Su Rai 1, ieri in prima serata c’è stato lo spettacolo “Pietro. Un uomo nel vento”, un monologo di Roberto Benigni sulla storia di san Pietro. Registrato dal vivo il 12 ottobre nei Giardini Vaticani. A questo monologo hanno lavorato insieme Benigni, il cesenaticene Michele Ballerin, Chiara Mercuri e Stefano Andreoli. È stato commissionato dal Vaticano per la chiusura del Giubileo. Giovedì 4 dicembre in Vaticano c’è stata la proiezione privata dello spettacolo per il papa, presenti gli autori e la produzione, al quale è stato mostrata una clip di 20 minuti sui passaggi più significativi del monologo.
Cesenatico, Michele Ballerin al fianco di Roberto Benigni: “Da laico scoprire Pietro è stata un’esplorazione in territori quasi sconosciuti”
Insieme allo spettacolo Tv di Roberto Benigni su San Pietro, di cui lei è co-autore, uscirà un libro dallo stesso titolo: “Pietro. Un uomo nel vento”. Come è nato questo doppio progetto?
Subito dopo l’esperienza del “Sogno”, il monologo sull’Unione europea che abbiamo scritto insieme, Benigni ha ricevuto dal Vaticano la proposta di preparare un nuovo monologo, questa volta sulla figura di San Pietro per chiudere l’anno del Giubileo con un evento speciale. Considerata l’esperienza positiva del “Sogno”, e anche il rapporto di amicizia che ne è nato, Benigni mi ha proposto a sua volta di imbarcarci insieme in questa nuova avventura. Ci siamo messi al lavoro, con lo stesso entusiasmo della volta scorsa, insieme ad altri due collaboratori: Chiara Mercuri e Stefano Andreoli.
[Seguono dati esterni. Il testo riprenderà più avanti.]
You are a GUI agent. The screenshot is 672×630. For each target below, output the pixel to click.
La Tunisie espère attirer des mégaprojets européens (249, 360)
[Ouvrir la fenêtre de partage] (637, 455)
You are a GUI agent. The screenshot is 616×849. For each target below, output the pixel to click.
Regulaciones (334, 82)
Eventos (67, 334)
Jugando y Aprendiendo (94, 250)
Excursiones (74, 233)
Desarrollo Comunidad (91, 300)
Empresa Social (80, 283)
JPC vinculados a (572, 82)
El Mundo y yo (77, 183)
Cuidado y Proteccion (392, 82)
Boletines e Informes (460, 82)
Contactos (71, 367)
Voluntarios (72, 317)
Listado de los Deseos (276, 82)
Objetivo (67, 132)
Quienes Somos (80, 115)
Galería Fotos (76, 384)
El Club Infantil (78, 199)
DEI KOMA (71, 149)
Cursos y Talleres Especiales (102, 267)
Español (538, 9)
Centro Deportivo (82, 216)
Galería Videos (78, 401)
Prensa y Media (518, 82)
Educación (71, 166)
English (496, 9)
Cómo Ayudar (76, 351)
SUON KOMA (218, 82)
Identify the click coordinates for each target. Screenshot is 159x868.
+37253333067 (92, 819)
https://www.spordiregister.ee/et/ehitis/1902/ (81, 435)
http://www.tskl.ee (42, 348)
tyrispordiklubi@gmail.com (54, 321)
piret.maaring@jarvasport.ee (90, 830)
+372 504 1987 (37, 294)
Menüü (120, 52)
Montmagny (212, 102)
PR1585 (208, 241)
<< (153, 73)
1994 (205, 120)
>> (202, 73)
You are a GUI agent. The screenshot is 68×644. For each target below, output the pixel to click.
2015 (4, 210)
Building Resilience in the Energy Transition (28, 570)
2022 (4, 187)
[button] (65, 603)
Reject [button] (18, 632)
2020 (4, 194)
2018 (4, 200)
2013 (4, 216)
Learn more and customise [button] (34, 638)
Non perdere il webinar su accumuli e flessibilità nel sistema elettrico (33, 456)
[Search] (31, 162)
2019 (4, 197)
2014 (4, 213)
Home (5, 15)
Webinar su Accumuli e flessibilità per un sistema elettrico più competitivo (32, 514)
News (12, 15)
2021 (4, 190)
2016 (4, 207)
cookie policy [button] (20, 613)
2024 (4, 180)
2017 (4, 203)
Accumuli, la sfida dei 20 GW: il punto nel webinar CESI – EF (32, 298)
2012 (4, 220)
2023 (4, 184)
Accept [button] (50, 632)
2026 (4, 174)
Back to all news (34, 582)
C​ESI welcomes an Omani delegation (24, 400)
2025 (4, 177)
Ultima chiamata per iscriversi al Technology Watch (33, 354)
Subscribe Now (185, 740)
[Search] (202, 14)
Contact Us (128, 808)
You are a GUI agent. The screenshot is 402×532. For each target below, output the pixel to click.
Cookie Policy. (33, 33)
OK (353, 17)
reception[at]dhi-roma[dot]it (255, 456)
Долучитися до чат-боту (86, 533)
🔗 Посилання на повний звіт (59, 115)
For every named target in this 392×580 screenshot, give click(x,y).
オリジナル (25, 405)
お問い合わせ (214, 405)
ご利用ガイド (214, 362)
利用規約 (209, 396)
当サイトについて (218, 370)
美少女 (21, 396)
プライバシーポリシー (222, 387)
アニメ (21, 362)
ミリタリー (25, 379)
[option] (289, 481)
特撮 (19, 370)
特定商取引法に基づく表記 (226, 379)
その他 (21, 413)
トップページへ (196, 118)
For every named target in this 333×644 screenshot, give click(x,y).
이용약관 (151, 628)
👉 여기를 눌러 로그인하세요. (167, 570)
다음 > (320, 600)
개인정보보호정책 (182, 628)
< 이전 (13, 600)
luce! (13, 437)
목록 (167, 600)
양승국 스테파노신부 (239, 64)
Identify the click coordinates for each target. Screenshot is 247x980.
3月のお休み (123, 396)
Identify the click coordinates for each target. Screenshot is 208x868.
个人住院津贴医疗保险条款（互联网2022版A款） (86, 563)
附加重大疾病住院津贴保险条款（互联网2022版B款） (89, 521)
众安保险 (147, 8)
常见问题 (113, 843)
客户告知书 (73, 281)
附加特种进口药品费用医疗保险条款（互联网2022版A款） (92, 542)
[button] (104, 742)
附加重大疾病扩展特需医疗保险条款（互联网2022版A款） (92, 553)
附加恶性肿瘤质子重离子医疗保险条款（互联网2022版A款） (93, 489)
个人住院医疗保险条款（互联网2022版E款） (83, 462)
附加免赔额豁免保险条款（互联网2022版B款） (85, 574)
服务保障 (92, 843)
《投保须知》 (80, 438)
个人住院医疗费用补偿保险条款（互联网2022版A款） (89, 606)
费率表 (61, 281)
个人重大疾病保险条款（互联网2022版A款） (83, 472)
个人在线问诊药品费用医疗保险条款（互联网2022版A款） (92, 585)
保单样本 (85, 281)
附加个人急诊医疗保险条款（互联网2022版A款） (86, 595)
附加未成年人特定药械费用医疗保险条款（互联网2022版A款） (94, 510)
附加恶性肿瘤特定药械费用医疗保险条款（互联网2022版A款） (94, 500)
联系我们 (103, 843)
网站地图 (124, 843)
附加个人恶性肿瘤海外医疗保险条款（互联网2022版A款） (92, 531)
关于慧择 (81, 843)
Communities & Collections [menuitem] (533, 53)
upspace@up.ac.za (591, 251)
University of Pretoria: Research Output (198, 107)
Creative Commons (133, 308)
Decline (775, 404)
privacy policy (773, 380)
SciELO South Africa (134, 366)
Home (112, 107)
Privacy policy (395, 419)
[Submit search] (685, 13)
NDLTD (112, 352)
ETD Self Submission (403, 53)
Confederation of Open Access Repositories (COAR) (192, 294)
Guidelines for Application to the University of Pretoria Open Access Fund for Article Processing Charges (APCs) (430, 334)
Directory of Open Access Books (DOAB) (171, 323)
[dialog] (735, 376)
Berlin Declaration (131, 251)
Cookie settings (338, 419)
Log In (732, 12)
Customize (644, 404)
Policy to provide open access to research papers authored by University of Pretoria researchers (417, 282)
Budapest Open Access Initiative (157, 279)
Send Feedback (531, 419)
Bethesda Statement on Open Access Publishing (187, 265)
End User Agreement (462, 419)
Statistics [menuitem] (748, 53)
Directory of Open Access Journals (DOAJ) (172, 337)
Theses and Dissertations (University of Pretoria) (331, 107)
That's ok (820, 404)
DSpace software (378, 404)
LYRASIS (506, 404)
Subito si è fatto avanti l’editore Einaudi con il progetto del libro. Conterrà il testo del monologo, arricchito da altri capitoli.
Fino ad oggi lei si era occupato di tutt’altro, e in generale, se non sbaglio, parte da un’impostazione prettamente laica. Cosa ha significato lavorare su una figura così carismatica e legata alla religione cattolica come san Pietro?
All’inizio, devo dire, è stato un po’ spaesante. L’argomento in effetti era lontano dalla mia esperienza e dalla mia formazione. Ma pochissimo dopo mi ci sono appassionato. Per me è stato un viaggio d’esplorazione in territori quasi sconosciuti. L’occasione per riscoprire (in molti casi per scoprire) una storia intensa e coinvolgente: quella di Pietro, ma anche quella del cristianesimo delle origini, che in realtà ci riguarda tutti da vicino; sono fatti che hanno impresso alla storia una certa direzione, a prescindere dall’idea che oggi possiamo farci della Chiesa e della religione.
Perché questo titolo: “Pietro. Un uomo nel vento”? Cosa sta a rappresentare?
Vista con occhi laici, ma anche semplicemente con gli occhi di una persona comune, la storia di Pietro è straordinaria, perché mostra il destino di un uomo semplice, assolutamente “normale”, che incontra uno sconosciuto, lo guarda negli occhi e, da quel momento, è trascinato quasi suo malgrado in un’avventura incredibile, che da un minuscolo villaggio della Galilea lo porterà, attraverso mille peripezie, fino a Roma, il cuore dell’impero, al martirio e alla gloria. L’immagine di un vento impetuoso che lo rapisce si è imposta da sé. Essendo di Cesenatico, tra l’altro, non ho potuto fare a meno di pensare che qualcosa di simile avrebbe potuto capitare a uno dei nostri pescatori... Chissà!
Lei e Benigni, insieme al direttore della Rai Giampaolo Rossi e ad altri collaboratori, siete stati ricevuti in Vaticano da papa Leone XIV per una proiezione privata dello spettacolo. Che cosa ha significato per lei questo incontro?
Ho vissuto l’emozione che chiunque, credo, può immaginare. È stata un’altra esperienza nuova, inattesa e anche un po’ straniante. Ma il papa ha apprezzato lo spettacolo: quindi tutto bene.
Cristianesimo matrice culturale dell’Europa: è una base valoriale capace di unire ancora la comune appartenenza all’Europa?
Negare l’influenza del cristianesimo sulla cultura europea degli ultimi duemila anni è impossibile. Ma io credo che la progressiva laicizzazione della civiltà europea sia stata un progresso decisivo. Oggi abbiamo i principi della democrazia liberale, nei quali si realizza l’unico vero umanesimo, e sono più che sufficienti a unirci in una comune idea di civiltà. Dopo di che, il momento religioso, comunque lo si voglia vivere, resta forse imprescindibile, ma come fatto intimo e privato.